◆ Task to carry out:
Please copy each line in the records below that contains the string "computer".

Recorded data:
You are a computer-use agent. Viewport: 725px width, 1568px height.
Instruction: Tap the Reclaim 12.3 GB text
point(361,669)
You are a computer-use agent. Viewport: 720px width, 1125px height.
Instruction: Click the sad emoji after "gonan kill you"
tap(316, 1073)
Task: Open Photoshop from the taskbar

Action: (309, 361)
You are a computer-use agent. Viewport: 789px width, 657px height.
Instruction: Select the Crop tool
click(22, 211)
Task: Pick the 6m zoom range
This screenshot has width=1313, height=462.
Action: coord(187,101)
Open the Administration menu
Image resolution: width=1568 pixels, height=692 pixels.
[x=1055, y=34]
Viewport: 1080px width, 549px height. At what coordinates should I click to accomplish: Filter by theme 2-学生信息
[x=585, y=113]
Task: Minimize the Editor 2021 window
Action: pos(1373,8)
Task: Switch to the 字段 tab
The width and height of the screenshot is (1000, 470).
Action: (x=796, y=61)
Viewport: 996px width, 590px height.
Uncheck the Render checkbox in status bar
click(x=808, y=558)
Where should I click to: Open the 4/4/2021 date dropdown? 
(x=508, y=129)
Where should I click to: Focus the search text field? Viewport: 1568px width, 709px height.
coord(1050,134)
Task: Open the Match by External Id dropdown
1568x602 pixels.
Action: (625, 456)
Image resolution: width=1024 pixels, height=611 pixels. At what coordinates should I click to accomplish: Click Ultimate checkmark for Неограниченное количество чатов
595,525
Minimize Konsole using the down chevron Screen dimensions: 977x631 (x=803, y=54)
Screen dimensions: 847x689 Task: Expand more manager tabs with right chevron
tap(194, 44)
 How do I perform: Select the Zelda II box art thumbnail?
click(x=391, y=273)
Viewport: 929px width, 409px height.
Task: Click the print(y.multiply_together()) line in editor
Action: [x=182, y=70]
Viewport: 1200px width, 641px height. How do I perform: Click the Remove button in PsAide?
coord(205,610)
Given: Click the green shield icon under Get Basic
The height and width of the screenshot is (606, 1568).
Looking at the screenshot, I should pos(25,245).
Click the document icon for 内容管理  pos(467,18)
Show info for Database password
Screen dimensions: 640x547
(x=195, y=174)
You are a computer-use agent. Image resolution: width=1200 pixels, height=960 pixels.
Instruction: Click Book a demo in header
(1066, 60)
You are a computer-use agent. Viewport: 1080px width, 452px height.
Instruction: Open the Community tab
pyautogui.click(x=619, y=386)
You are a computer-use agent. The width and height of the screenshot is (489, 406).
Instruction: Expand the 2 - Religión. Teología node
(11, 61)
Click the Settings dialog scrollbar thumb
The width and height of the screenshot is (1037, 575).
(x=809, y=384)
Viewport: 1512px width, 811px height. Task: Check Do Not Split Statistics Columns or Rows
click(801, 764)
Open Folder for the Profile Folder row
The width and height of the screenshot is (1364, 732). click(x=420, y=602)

◆ Task output:
You are a computer-use agent. Viewport: 725px width, 1568px height.
You are a computer-use agent. Viewport: 720px width, 1125px height.
You are a computer-use agent. Viewport: 789px width, 657px height.
You are a computer-use agent. Image resolution: width=1200 pixels, height=960 pixels.
You are a computer-use agent. Viewport: 1080px width, 452px height.
You are a computer-use agent. The width and height of the screenshot is (489, 406).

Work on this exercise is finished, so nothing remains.